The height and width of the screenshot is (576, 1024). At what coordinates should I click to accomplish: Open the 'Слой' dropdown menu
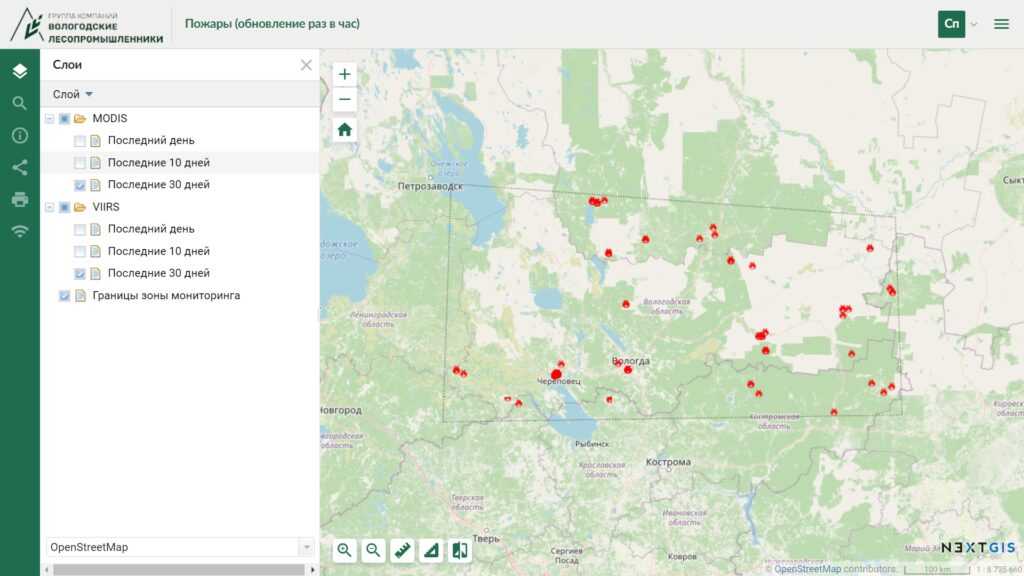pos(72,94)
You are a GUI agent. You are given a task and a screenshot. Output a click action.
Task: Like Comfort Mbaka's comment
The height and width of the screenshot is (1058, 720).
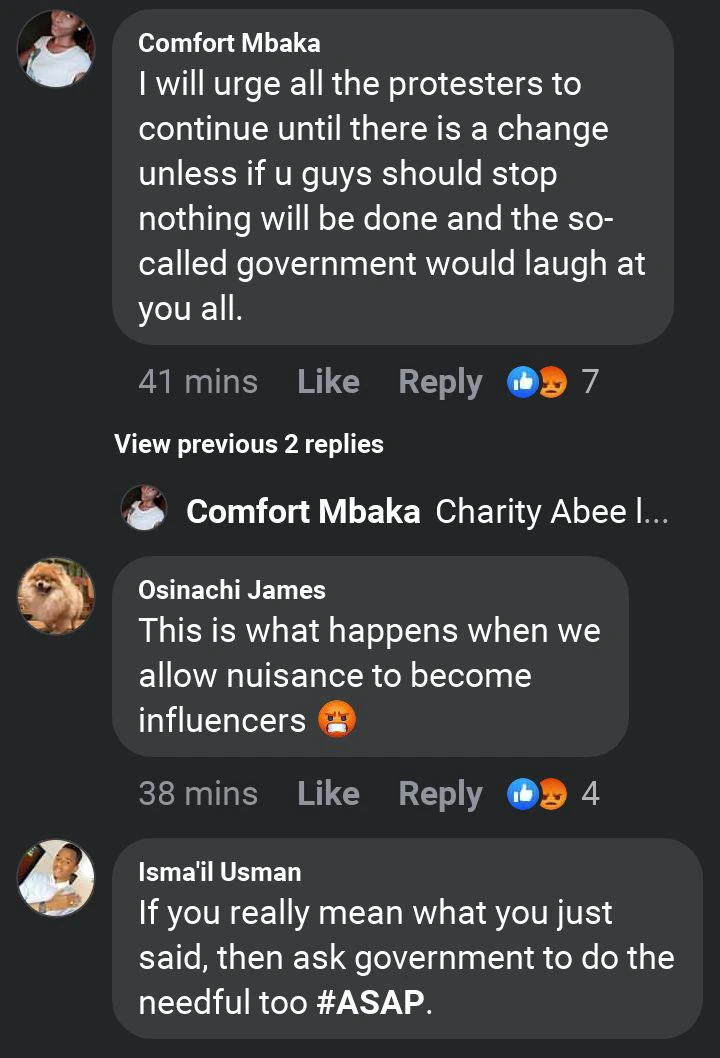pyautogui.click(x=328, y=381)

· · · ·

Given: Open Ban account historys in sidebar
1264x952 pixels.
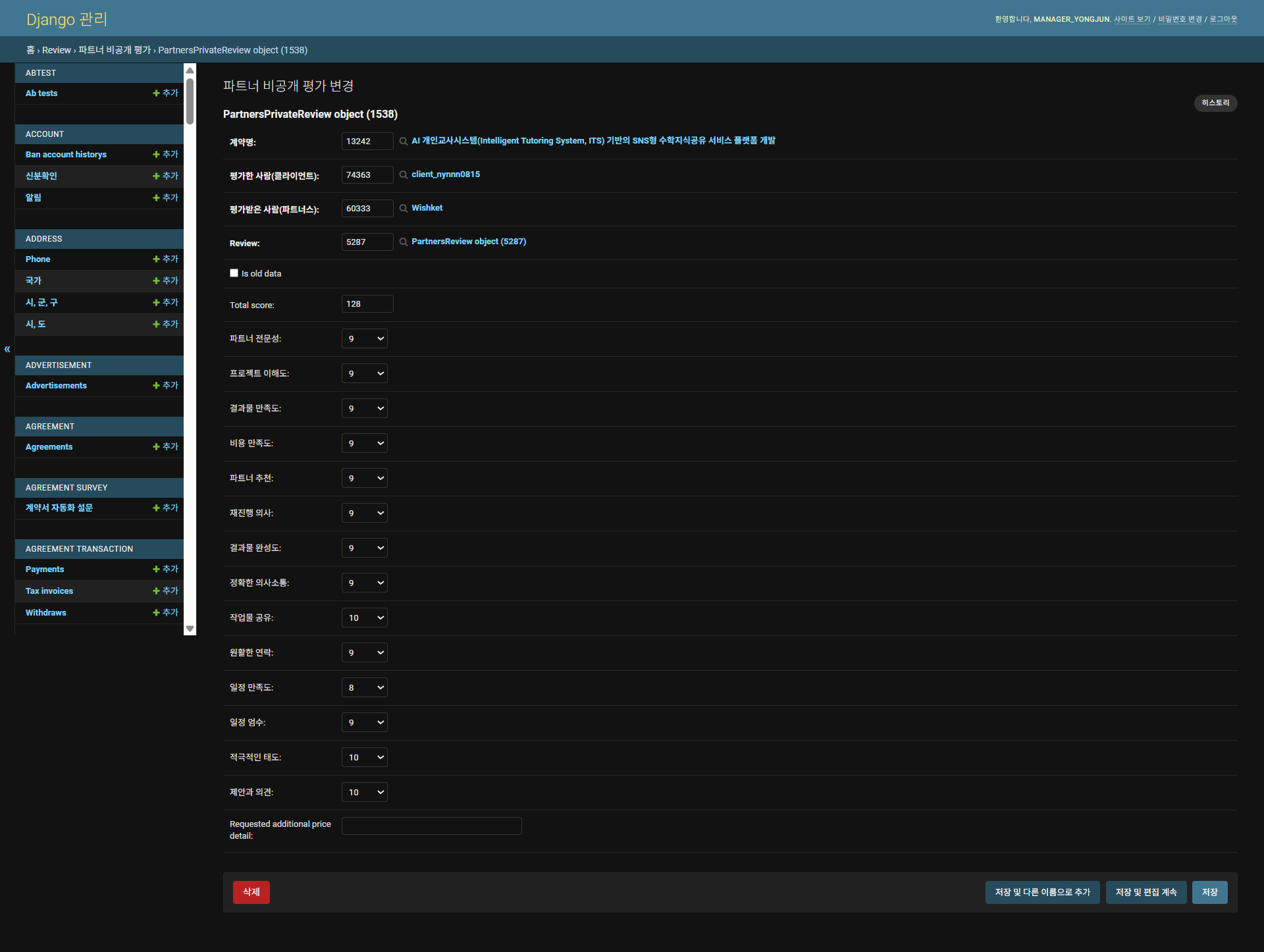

· · · ·

> _THE TASK_
Lay out the lines from the one containing "The height and width of the screenshot is (576, 1024)." through the one containing "pyautogui.click(x=328, y=381)", inclusive, as a two-column CSV with the headers text and answer. Give one row per answer, paired with the text it responds to, put each field in double quotes with line breaks replaced by spaces, and omit the pictures.

> _SOLUTION TO THIS PROBLEM_
text,answer
"The height and width of the screenshot is (576, 1024). At what coordinates should I click to accomplish: Open the 'Слой' dropdown menu","pos(72,94)"
"You are a GUI agent. You are given a task and a screenshot. Output a click action. Task: Like Comfort Mbaka's comment The height and width of the screenshot is (1058, 720).","pyautogui.click(x=328, y=381)"